Work item -
Output nothing except the lines from the one containing "Image resolution: width=980" through the final line of the data, both included, typed exactly, minus the pictures.

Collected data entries
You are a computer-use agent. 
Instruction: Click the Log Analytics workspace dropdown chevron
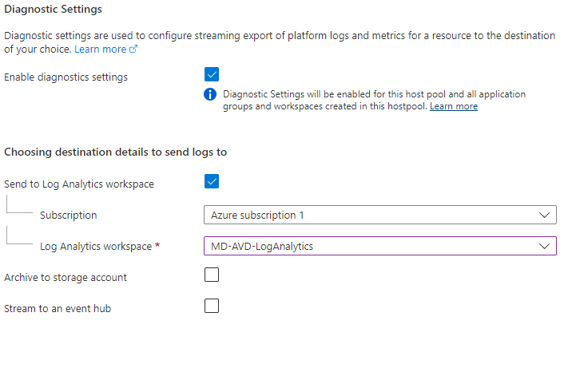pos(544,246)
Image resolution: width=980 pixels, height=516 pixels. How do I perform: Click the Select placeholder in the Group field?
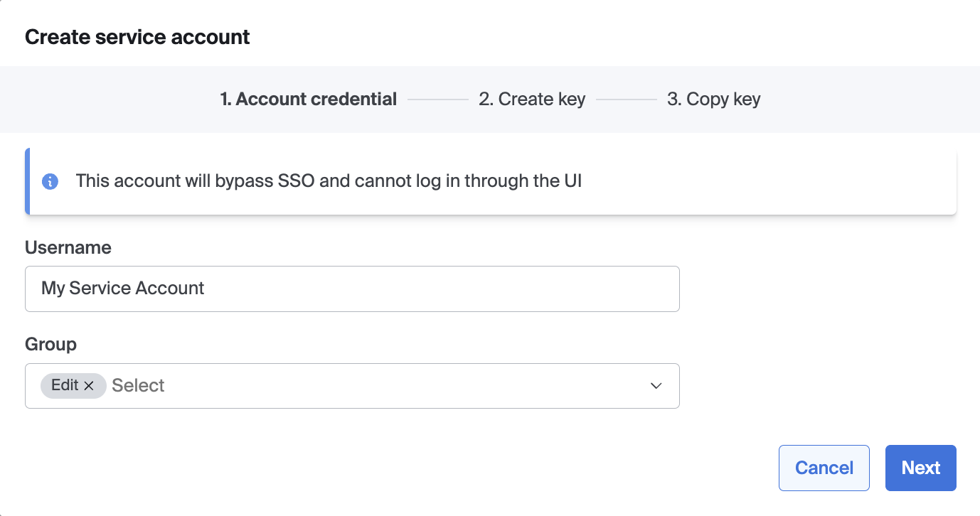coord(138,386)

Answer box -
Image resolution: width=980 pixels, height=516 pixels. How do I perform: Click the Select placeholder in the Group field?
coord(138,386)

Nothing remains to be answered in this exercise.